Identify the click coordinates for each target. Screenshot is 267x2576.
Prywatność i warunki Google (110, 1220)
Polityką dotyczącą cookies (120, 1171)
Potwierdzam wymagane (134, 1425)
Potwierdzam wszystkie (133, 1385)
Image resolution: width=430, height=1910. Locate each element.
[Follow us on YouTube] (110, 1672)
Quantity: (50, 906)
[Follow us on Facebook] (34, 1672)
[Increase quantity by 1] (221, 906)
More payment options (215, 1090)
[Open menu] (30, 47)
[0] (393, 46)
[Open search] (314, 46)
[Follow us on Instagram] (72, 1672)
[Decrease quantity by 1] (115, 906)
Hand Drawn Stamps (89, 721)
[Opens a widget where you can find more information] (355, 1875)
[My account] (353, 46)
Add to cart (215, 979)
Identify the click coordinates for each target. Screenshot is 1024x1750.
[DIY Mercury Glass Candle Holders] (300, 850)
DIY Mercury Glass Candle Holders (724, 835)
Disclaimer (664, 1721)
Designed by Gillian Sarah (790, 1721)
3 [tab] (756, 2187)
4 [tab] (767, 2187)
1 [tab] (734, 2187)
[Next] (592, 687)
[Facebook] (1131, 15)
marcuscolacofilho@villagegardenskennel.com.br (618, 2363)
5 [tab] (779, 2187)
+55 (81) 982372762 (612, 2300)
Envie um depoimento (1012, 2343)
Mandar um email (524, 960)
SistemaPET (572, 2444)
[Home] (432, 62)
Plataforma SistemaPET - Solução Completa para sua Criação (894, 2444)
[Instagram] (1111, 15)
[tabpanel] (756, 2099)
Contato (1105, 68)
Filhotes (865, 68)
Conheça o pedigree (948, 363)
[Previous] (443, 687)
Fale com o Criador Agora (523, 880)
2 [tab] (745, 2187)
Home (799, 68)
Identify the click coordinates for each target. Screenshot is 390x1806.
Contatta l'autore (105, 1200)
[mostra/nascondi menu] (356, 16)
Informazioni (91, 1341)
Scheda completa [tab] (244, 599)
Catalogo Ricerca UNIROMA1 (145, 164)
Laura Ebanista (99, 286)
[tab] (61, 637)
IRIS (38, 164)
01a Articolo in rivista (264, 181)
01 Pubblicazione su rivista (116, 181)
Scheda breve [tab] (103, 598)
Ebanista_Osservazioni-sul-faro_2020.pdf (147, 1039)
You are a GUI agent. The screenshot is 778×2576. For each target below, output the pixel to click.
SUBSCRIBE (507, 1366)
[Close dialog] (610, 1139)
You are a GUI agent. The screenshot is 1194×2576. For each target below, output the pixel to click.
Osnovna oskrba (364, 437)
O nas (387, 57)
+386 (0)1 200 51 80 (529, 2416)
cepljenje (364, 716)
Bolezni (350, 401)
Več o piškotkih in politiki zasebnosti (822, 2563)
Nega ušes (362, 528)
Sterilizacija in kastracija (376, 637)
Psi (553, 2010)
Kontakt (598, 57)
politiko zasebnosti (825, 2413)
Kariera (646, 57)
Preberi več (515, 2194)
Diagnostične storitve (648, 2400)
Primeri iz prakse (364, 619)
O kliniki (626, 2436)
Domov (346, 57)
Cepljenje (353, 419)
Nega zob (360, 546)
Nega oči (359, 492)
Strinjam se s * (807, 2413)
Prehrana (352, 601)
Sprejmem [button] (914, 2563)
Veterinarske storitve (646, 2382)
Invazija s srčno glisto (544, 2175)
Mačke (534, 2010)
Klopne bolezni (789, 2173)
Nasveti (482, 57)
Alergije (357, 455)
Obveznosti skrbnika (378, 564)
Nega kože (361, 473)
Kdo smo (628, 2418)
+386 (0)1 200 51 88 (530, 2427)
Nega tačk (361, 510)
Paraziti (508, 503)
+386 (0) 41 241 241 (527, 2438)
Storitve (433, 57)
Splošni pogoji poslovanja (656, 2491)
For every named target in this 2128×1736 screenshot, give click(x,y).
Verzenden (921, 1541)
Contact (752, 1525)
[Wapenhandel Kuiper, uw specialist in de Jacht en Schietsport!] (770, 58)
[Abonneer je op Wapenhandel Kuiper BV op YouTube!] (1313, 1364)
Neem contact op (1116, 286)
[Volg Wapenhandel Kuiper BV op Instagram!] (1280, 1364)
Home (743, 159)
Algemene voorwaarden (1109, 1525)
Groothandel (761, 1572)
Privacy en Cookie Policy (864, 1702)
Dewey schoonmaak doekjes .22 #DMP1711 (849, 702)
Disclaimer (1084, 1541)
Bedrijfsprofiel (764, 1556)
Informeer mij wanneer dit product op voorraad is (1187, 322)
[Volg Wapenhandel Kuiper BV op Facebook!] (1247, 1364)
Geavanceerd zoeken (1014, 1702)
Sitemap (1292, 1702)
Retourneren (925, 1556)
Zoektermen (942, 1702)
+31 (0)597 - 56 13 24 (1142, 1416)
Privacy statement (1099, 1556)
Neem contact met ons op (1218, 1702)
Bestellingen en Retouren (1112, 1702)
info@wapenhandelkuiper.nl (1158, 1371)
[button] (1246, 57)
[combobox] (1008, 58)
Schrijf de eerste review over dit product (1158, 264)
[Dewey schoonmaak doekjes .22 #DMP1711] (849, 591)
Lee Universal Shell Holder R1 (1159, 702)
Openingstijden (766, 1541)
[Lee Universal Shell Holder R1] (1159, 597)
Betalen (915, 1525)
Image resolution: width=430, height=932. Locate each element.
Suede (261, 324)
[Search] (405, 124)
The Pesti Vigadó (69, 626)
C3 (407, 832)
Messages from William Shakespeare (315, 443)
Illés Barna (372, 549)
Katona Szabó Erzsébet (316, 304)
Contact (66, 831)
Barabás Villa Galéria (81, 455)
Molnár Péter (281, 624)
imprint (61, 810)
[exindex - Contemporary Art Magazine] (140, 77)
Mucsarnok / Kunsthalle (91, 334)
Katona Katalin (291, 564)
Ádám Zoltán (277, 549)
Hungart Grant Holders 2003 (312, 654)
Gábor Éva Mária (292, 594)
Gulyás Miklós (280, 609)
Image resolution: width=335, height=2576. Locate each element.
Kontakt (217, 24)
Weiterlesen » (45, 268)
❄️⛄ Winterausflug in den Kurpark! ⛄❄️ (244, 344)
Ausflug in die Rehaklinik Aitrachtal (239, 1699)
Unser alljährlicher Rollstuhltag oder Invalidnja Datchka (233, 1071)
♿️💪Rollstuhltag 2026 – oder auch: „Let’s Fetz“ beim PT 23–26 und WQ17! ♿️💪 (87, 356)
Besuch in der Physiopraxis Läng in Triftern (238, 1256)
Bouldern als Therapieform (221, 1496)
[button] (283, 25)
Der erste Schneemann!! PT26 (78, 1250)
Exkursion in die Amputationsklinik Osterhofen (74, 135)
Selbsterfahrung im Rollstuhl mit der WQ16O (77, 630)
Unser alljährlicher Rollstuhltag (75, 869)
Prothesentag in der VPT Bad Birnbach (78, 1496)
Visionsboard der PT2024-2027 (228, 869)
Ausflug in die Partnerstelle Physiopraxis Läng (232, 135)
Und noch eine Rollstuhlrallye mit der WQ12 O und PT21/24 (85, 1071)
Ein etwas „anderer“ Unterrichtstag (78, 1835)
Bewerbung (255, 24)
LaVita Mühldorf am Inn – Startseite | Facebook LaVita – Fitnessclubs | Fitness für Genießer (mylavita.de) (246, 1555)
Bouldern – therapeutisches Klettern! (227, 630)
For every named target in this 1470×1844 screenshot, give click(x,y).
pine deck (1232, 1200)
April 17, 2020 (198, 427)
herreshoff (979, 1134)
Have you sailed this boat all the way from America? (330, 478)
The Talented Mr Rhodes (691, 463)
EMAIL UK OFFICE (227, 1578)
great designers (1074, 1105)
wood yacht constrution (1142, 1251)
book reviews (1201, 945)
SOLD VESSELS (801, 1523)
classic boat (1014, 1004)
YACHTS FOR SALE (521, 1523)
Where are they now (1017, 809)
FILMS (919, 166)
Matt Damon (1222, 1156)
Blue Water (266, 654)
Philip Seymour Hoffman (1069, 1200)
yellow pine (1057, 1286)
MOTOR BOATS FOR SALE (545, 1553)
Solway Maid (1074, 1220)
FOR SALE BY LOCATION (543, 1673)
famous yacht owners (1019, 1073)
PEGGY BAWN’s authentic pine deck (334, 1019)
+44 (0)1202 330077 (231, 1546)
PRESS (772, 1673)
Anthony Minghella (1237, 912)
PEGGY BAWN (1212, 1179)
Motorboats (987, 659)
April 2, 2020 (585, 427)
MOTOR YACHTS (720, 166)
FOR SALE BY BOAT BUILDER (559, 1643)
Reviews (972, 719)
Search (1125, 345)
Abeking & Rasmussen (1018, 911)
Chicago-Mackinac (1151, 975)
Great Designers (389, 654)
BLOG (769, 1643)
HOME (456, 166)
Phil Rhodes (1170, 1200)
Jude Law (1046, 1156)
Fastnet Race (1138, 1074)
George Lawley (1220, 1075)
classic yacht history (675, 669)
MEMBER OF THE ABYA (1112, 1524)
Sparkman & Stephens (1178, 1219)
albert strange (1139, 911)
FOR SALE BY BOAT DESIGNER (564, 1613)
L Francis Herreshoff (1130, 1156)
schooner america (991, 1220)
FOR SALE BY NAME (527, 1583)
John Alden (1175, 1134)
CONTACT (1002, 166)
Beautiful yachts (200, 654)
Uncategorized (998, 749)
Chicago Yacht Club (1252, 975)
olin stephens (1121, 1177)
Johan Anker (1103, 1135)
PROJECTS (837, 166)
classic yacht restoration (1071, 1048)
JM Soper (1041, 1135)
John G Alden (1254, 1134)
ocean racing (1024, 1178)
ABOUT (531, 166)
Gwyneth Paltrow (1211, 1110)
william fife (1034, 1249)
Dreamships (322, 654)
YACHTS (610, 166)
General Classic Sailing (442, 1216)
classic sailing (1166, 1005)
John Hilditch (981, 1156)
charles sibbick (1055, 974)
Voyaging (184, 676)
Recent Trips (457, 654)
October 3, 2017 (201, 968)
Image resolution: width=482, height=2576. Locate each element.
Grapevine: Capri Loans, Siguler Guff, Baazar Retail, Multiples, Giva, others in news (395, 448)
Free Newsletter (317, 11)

• [What you need to do] Only the lines above that hold "pixel" are wanted. Show every one of them.

• [Answer section]
You are a GUI agent. The screenshot is 778×2576. For each target below, output the pixel to click.
You are a GUI agent. The screenshot is 1194×2576. For each target below, output the pixel to click.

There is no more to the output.